It’s well into the summer season which means that tons of weddings are happening or already happened! Tomorrow, I’ll be going to my first wedding of the year (mine doesn’t count) and I’m looking forward to it! The wedding is for my aunt. Not quite my aunt in the real sense of the word, but my mother’s cousin so we call her an aunt. She’s not that much older than me actually and I’ve only met her twice so far. Family is family though! I’m excited for the food and to see how they did the decor.
As a former bride, there are definitely a few things I know about wedding gift giving. Most people usually set up a registry and a lot of people buy from there. In some cultures, cash gifts are the norm. Other times, people like to give sentimental gifts to remember the occasion. Just always keep in mind the wishes of the bride and groom when choosing a wedding gift. Also, try to make your gift as earth-friendly as possible!
Make it earth-friendly
The most obvious item to look at is the wedding card! If you are bringing a gift to the wedding, then a card is essential. Try to look for recycled options. Also, if you are bringing a physical gift, see if you can forgo the big card and just use the small message card that sometimes comes with gifts you buy. Those would be only a few inches big and don’t always have an envelope.
If you intend to give money, cash is perfectly acceptable. Writing out a check might be easier for you, but then you’re using a tiny bit of paper and then the couple has to deposit it.
Lastly, keep the gift wrap to a minimum. Wedding gifts tend to be an area where gifts are overly wrapped and have a gazillion bows and ribbons. If there is a free shipping option, then you can go that route and not choose gift wrapping. The gifts will arrive right on their doorstep and then they won’t have to deal with the hassle of taking so many gifts from the reception.
Be considerate of the bride and groom’s wishes
Every bride and groom is different in what they want. Some ask for only cash gifts to help out with the cost of the wedding. Others will create a registry with items they need or want. In Asian cultures, monetary gifts are pretty much the way to go. American weddings usually have a registry or two.
If you want to buy an actual physical gift, then do buy off their registry. These are items they have handpicked that they most likely do not have or have an old version of. There’s a good reason for registries and that’s to prevent people from buying unwanted items! Buying off a registry ignores the couple’s wishes. A lot of people seem to want to buy sentimental items instead of what is on the registry. For some couples, this might be nice, but for myself and my husband, we wouldn’t have liked that as much. Sentimental items tend to be picture frames, engraved flutes, a special wedding cake server, small figurines, and so on. These aren’t items that are generally useful and everyone’s taste is different. If for some reason their registry is all bought out then a monetary gift is better than a random gift card.
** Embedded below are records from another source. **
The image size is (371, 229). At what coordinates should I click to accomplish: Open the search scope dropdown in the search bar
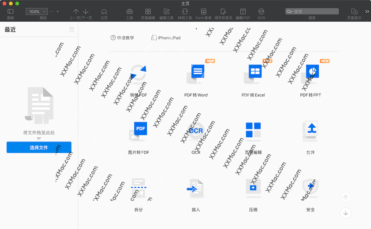(290, 11)
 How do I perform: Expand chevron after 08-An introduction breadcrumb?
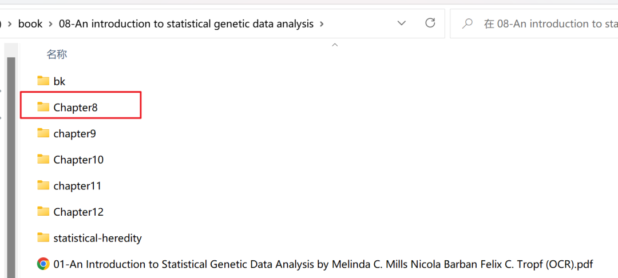tap(322, 24)
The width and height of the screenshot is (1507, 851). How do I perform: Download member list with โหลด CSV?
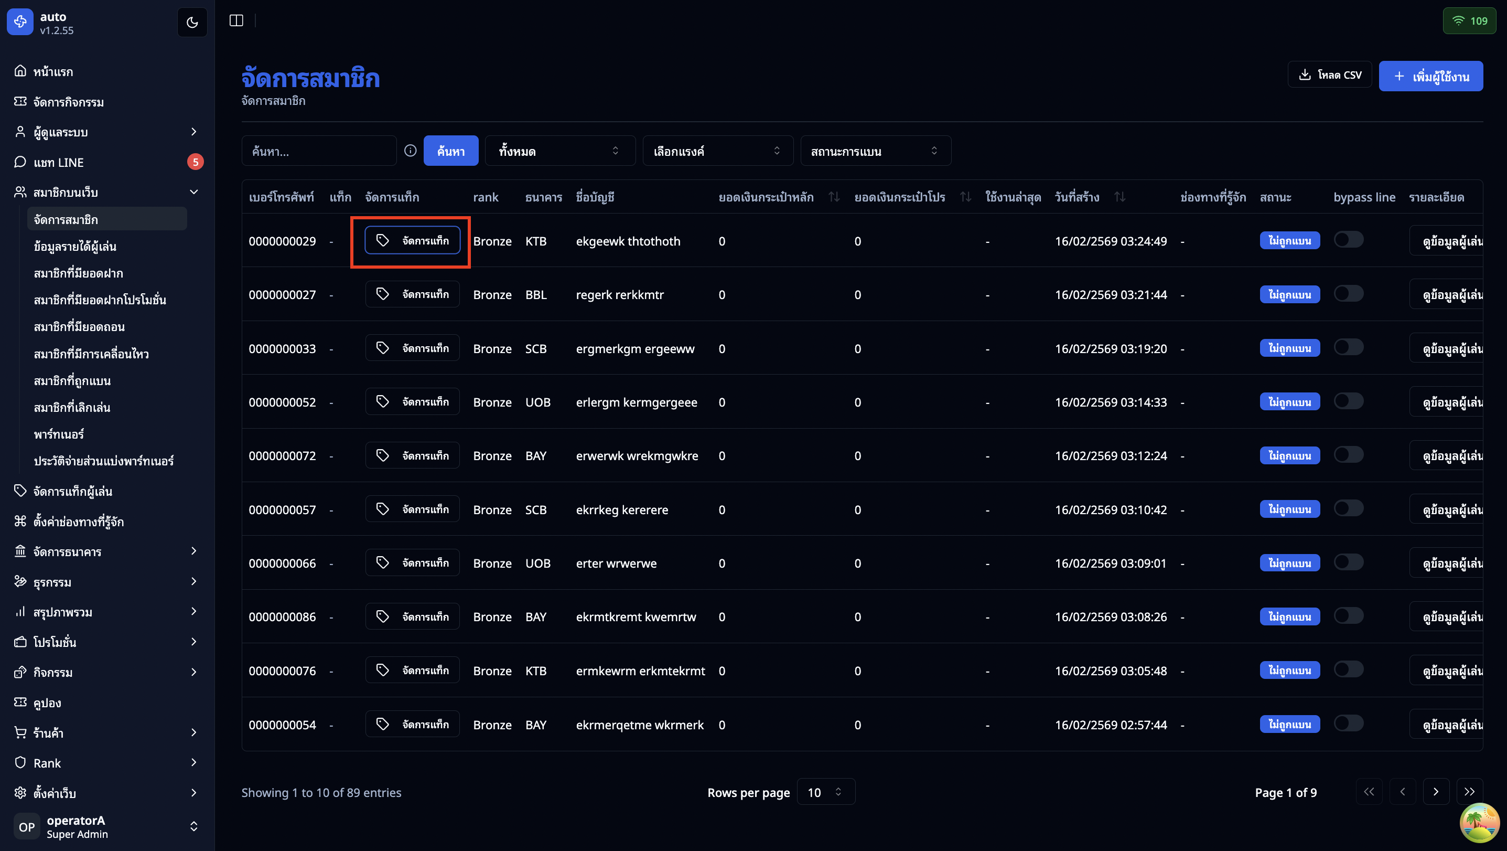click(x=1329, y=75)
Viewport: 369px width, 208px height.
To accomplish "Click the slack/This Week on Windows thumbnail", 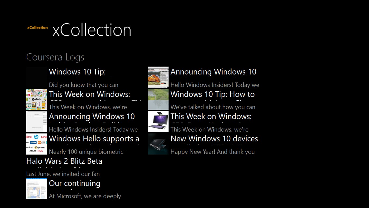I will tap(36, 99).
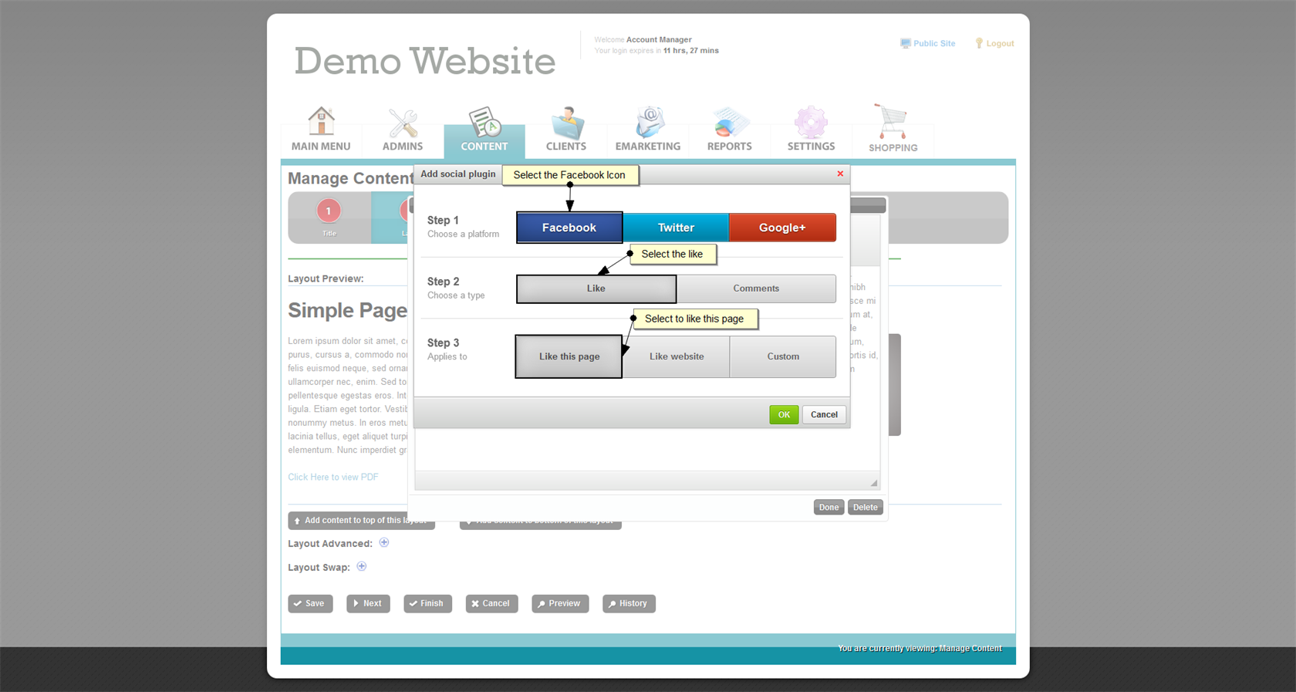Select the Comments plugin type
This screenshot has width=1296, height=692.
point(756,289)
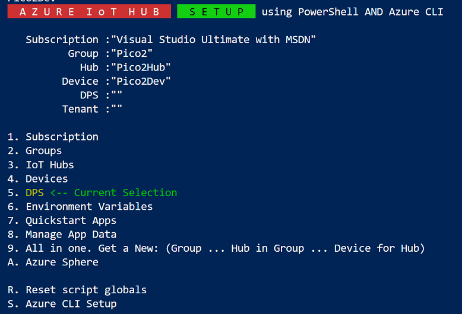Select 7. Quickstart Apps entry
The width and height of the screenshot is (462, 314).
point(62,220)
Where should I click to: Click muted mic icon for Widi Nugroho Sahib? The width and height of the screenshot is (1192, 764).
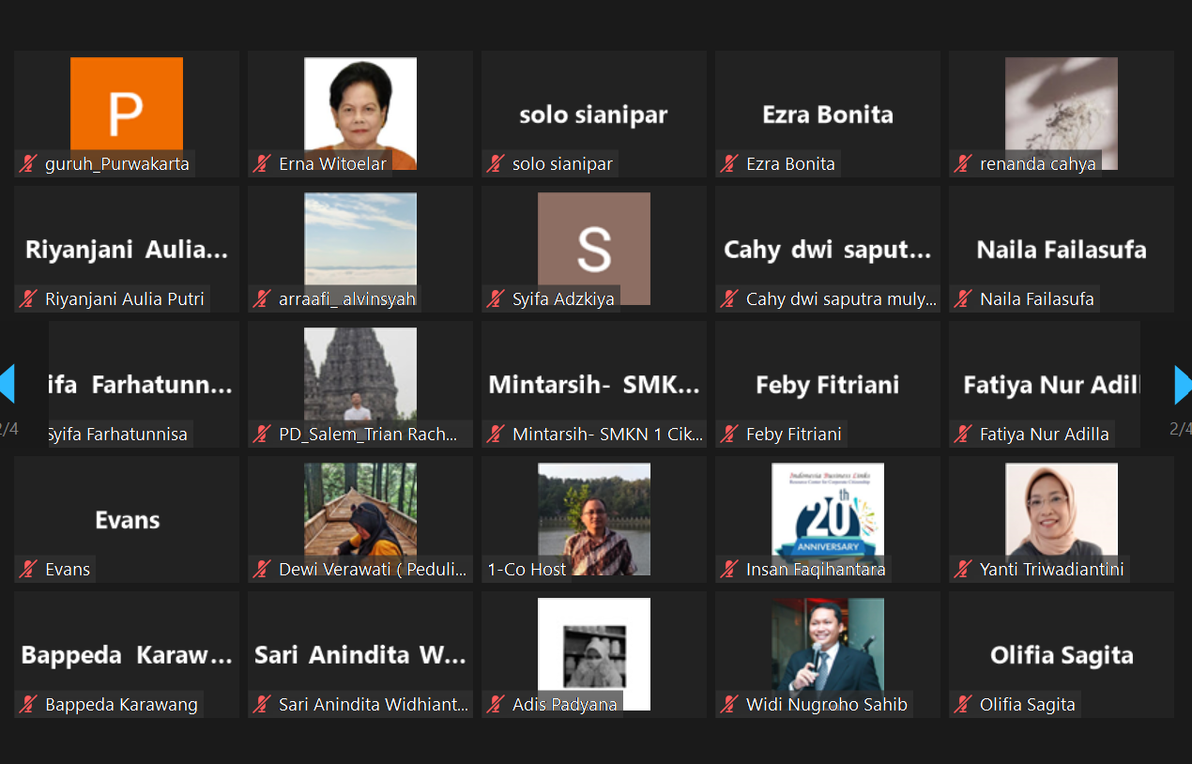pos(729,705)

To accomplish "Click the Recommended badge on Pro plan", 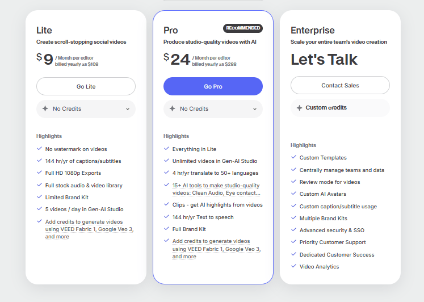I will pyautogui.click(x=242, y=28).
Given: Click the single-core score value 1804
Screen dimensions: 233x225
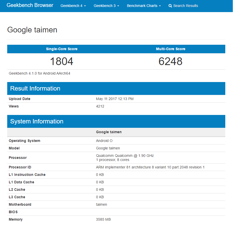Looking at the screenshot, I should pyautogui.click(x=62, y=61).
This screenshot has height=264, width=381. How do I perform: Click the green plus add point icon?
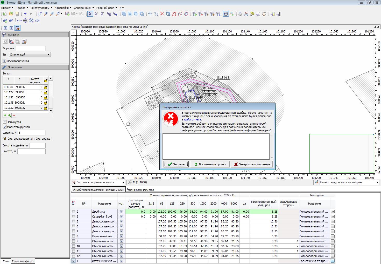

When in doubt just ask the couple what they want.
Gifting when you’re not attending
This isn’t a must, but a lot of people still give gifts even if they can’t make it to the wedding. These are mostly close friends or family members. If you did RSVP yes and had to cancel last minute, you can still consider giving a small gift. At the very least if this happens, you should explain why and send them a congratulations. Most likely the couple will still have to pay for your seat. This will help ensure your relationship stays on the positive side. We had a few day of cancellations where we didn’t get anything but a text message. We also haven’t heard from them since. It’s not a good feeling to invite people because you want them to be there, then have them cancel. Try to see them after the wedding if you do have to cancel.
Spend within your means
Couples aren’t expecting you to go into debt because of the wedding gift. In the end, they invited you because they wanted you to be with them on their special day, not because they want your money. My rule of thumb is to spend what I can and to determine how much depending on my relationship with the couple.
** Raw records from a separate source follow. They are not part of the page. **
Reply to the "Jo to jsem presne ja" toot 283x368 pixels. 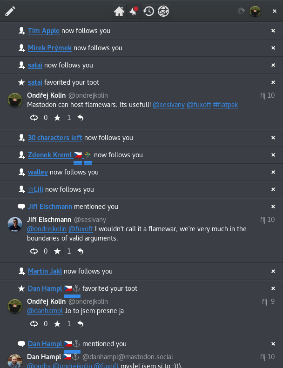(x=81, y=324)
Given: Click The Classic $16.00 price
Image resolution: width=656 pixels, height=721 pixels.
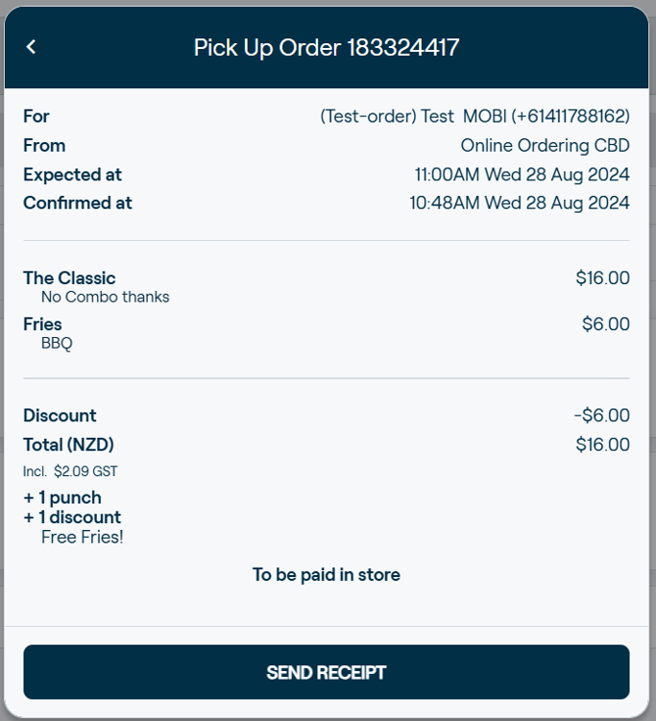Looking at the screenshot, I should pos(602,278).
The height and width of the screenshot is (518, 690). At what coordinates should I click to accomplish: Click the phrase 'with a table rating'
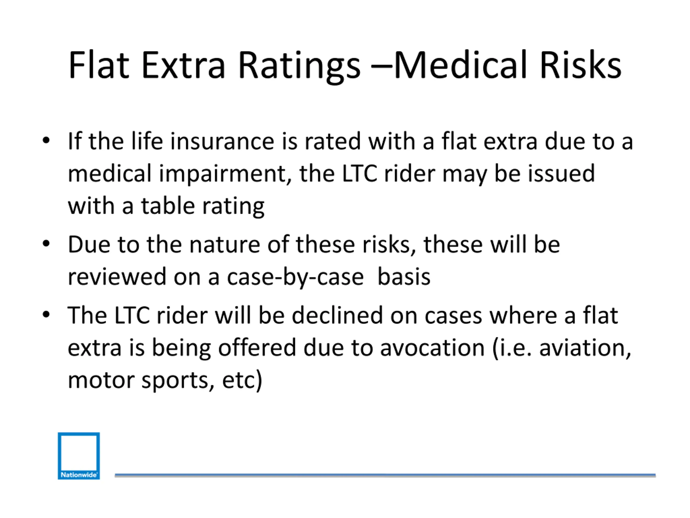coord(166,206)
If you really cannot afford a gift, at least give them a card to congratulate them. See if maybe you can help out with anything during the wedding planning process. There are plenty of things to do! If you are a close friend or family member, it might be nice to explain to them why. They will understand hopefully. I can’t say anything about the bridezillas and groomzillas, but most normal people will.
Always provide a gift receipt
Even if you buy something off their registry, make sure to add the gift receipt in also! We ended up with a duplicate item somehow, even though we only request one on our registry, and we had to return it. The store took it back without giving us any hassle, but not all stores are so accommodating. Gift receipts are especially important if you decide to go off the registry. What if they already have the same exact blender, but in a different color?
And the most important thing… have fun! It’s a wedding and it should be a joyous occasion! The wedding gift is just a small part of their wedding day. It’s really the family and friends who make it wonderful, not the food processor that they just had to have.
What do you think are the best wedding gifts to get? What’s the most horrible one you’ve heard of?